11:00–11:30 - Coffee break

11:30–12:30 - Invited Talk by Jack Grieve - VarDial-ectology: what dialectology can contribute to NLP

Abstract: In this talk, I consider how insights from linguistics, especially dialectology, can inform research in NLP concerned with automatically classifying texts based on regional and national dialects. In particular, I discuss how the types of features and varieties of language examined in dialectology could be meaningfully integrated into NLP models and why this is important. I will also consider how working with very large and highly stratified corpora, as has become common in computational sociolinguistics in recent years, can help further extend applied research in this area of NLP. Finally, I will discuss the applicability of automated techniques for dialect identification in a forensic context, where analysts must often work with texts that are especially difficult to profile, and where drawing on insights from linguistics can therefore be especially important.

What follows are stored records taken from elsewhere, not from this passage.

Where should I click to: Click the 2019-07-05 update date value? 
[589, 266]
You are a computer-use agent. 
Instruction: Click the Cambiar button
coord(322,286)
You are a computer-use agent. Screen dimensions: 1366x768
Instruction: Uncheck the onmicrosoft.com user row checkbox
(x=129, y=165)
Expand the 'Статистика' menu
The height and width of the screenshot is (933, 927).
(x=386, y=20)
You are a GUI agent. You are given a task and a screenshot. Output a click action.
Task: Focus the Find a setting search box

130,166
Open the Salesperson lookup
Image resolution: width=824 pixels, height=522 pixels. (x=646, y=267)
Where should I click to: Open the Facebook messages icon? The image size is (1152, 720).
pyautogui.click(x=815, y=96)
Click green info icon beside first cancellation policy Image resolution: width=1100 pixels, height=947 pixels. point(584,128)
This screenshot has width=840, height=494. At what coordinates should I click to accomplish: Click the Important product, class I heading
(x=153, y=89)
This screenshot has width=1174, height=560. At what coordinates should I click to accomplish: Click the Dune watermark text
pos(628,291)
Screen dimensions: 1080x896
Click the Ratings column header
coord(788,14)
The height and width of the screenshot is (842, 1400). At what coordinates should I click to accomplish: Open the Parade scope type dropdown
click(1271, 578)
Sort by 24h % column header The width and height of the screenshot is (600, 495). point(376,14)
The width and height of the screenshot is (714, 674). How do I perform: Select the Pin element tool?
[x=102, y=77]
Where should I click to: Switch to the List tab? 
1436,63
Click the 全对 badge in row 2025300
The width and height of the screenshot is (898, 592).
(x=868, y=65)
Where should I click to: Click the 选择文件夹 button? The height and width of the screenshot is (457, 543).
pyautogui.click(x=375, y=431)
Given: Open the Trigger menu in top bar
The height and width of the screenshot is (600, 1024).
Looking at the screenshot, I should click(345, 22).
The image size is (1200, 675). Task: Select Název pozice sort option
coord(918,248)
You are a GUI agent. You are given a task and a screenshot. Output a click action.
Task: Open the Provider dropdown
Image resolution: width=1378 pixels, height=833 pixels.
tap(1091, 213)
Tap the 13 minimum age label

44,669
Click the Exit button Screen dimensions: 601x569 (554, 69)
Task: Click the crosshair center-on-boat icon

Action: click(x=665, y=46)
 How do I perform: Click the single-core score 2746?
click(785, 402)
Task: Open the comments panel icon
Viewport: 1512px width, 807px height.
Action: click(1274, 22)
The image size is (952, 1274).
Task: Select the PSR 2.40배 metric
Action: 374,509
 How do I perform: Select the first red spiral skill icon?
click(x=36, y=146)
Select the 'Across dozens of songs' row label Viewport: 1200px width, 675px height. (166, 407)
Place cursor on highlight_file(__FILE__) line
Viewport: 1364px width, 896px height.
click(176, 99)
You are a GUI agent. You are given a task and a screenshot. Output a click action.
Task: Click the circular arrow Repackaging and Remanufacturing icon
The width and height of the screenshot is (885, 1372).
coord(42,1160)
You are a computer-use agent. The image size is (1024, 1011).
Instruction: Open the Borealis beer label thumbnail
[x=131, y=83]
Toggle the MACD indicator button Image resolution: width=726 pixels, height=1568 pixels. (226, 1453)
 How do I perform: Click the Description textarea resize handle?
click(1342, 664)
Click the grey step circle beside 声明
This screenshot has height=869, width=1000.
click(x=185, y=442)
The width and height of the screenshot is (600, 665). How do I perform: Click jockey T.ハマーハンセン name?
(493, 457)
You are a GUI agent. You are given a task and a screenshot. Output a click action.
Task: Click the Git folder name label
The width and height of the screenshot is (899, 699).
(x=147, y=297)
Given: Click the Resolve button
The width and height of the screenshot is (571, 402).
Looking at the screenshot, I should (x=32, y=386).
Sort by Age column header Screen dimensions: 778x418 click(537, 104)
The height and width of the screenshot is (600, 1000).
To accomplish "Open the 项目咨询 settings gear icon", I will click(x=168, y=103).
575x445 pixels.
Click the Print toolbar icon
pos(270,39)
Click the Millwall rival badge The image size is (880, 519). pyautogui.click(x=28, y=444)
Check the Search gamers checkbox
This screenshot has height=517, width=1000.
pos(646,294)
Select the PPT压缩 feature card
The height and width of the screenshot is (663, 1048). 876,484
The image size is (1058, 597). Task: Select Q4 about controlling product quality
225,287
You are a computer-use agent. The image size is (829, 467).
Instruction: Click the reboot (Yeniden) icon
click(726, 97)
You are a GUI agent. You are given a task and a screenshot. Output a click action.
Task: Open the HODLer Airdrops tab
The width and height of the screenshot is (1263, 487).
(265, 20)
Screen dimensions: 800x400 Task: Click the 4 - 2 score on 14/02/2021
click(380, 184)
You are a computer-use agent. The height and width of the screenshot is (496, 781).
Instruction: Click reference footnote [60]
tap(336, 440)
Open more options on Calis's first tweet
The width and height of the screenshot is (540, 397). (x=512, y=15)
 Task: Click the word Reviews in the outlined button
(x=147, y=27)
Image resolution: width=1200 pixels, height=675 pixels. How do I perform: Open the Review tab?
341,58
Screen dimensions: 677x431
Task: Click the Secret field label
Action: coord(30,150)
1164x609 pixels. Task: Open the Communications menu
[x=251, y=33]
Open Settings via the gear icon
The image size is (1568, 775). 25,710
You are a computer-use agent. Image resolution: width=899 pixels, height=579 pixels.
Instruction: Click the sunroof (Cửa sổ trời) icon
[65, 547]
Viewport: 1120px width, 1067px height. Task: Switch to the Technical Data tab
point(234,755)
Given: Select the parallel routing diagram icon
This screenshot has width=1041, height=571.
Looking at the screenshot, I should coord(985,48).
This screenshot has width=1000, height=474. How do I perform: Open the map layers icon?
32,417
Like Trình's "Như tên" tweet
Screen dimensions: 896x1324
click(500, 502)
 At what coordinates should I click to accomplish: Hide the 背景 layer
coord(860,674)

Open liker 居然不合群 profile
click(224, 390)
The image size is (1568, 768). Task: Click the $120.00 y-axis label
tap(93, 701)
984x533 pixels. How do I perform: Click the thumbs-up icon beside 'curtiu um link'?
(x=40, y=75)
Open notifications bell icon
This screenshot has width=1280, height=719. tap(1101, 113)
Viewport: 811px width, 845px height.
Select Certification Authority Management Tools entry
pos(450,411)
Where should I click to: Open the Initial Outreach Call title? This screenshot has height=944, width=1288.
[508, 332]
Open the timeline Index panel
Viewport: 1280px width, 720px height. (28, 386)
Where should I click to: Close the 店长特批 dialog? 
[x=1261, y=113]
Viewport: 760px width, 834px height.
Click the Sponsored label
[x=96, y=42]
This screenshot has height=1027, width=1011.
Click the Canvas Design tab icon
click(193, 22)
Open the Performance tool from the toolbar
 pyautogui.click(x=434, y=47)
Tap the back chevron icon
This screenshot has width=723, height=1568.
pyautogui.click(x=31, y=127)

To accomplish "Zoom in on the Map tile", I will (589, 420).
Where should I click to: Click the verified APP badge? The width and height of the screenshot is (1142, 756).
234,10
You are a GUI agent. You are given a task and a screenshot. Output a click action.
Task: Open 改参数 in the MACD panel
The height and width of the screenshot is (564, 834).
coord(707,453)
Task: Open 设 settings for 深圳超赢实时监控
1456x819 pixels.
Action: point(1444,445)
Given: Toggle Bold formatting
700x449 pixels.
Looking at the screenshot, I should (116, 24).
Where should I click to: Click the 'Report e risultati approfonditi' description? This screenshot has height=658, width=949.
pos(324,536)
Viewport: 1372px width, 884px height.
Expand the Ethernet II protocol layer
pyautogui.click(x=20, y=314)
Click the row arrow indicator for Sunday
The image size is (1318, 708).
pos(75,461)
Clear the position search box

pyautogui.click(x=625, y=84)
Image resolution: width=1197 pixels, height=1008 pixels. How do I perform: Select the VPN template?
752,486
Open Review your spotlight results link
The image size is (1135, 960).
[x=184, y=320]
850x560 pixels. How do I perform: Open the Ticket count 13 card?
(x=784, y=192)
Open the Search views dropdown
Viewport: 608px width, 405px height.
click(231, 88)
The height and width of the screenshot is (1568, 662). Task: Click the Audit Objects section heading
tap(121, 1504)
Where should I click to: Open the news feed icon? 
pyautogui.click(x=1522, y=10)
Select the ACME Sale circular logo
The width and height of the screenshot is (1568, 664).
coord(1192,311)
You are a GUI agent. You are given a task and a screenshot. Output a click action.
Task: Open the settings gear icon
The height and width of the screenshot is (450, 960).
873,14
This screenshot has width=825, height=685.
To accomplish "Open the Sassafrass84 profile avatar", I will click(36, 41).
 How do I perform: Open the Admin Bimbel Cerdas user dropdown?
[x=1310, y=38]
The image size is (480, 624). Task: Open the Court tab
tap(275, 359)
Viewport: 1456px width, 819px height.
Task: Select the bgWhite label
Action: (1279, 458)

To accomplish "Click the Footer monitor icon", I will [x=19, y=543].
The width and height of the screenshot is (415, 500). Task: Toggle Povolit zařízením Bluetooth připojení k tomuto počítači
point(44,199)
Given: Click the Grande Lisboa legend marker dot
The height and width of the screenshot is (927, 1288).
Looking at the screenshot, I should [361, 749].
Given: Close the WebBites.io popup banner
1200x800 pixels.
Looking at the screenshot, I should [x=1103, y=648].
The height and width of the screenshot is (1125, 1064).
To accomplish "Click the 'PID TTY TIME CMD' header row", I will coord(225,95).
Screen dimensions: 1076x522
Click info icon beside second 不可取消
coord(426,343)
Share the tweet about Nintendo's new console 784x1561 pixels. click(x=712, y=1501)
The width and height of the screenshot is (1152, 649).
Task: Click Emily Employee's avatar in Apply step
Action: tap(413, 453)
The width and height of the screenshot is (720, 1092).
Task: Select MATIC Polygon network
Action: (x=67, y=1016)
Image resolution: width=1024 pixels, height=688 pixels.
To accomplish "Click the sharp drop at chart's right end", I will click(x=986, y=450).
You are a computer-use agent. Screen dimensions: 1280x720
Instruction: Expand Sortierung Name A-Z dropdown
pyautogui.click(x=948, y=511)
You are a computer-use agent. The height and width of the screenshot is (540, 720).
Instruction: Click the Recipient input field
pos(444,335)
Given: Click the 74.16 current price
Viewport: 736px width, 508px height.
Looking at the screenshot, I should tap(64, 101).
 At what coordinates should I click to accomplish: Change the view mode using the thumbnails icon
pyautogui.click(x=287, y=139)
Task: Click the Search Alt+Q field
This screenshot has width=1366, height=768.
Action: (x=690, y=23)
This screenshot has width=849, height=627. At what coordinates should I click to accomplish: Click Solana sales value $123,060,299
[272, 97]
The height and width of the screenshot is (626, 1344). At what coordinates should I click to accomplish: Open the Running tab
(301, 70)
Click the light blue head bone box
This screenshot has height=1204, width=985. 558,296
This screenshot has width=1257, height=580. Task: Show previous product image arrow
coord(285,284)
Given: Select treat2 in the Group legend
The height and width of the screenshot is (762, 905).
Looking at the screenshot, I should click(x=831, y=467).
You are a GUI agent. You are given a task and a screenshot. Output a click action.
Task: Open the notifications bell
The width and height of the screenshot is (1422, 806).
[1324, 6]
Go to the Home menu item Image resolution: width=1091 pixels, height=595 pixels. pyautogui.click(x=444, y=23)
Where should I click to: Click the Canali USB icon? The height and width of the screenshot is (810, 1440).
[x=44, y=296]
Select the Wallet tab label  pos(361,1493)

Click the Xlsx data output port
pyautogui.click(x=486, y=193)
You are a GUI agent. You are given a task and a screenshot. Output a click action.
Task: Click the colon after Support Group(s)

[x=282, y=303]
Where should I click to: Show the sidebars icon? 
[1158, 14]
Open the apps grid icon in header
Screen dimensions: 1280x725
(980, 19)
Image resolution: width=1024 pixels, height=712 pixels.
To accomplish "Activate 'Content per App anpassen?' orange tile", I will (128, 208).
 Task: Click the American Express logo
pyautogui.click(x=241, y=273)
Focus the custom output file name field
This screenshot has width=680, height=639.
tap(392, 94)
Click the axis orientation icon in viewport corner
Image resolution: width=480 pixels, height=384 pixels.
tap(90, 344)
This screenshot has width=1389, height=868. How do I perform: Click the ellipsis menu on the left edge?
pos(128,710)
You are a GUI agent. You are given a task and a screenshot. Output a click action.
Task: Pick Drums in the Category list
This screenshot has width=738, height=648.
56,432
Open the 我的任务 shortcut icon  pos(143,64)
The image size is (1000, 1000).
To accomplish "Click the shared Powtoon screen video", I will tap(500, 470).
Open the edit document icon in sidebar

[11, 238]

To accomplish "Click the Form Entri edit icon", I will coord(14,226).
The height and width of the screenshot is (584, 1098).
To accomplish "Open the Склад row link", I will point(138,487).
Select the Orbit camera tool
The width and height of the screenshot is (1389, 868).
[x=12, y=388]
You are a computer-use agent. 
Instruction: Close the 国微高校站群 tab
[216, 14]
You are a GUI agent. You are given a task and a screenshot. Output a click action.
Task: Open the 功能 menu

12:30-13:30 - Oral Presentations

  • 12:30–12:45 - Hierarchical Transformer for Multilingual Machine Translation - Albina Khusainova, Adil Khan, Adín Ramírez Rivera and Vitaly Romanov

  • 12:45–13:00 - Regression Analysis of Lexical and Morpho-Syntactic Properties of Kiezdeutsch - Diego Frassinelli, Gabriella Lapesa, Reem Alatrash, Dominik Schlechtweg and Sabine Schulte im Walde

  • 13:00–13:15 - Representations of Language Varieties Are Reliable Given Corpus Similarity Measures - Jonathan Dunn

  • 13:15–13:30 - Whit’s the Richt Pairt o Speech: PoS tagging for Scots - Harm Lameris and Sara Stymne

13:30–15:00 - Lunch break

15:00–16:00 - Poster Session (list of papers)

16:00–17:00 - Invited Talk by Katharina Kann - Towards Natural Language Processing Systems for All Languages and Tasks

Abstract: Natural language processing (NLP) plays an increasingly important role in everyday life, and many people are familiar with products such as Google Translate, Alexa or Siri. However, NLP systems currently only exist for a small fraction of the world's approximately 7000 languages. This is undesirable for many reasons: For instance, only speakers of high-resource languages are able to benefit from the abundance of information available on the internet, which reinforces already existing inequalities. It also limits the ability of NLP to support language documentation and revitalization efforts. In my talk, I will present NLP research focused explicitly on low-resource languages. I will first talk about how we can leverage NLP systems to speed up language documentation efforts. I will then discuss how existing pretrained multilingual models can be adapted to truly low-resource languages.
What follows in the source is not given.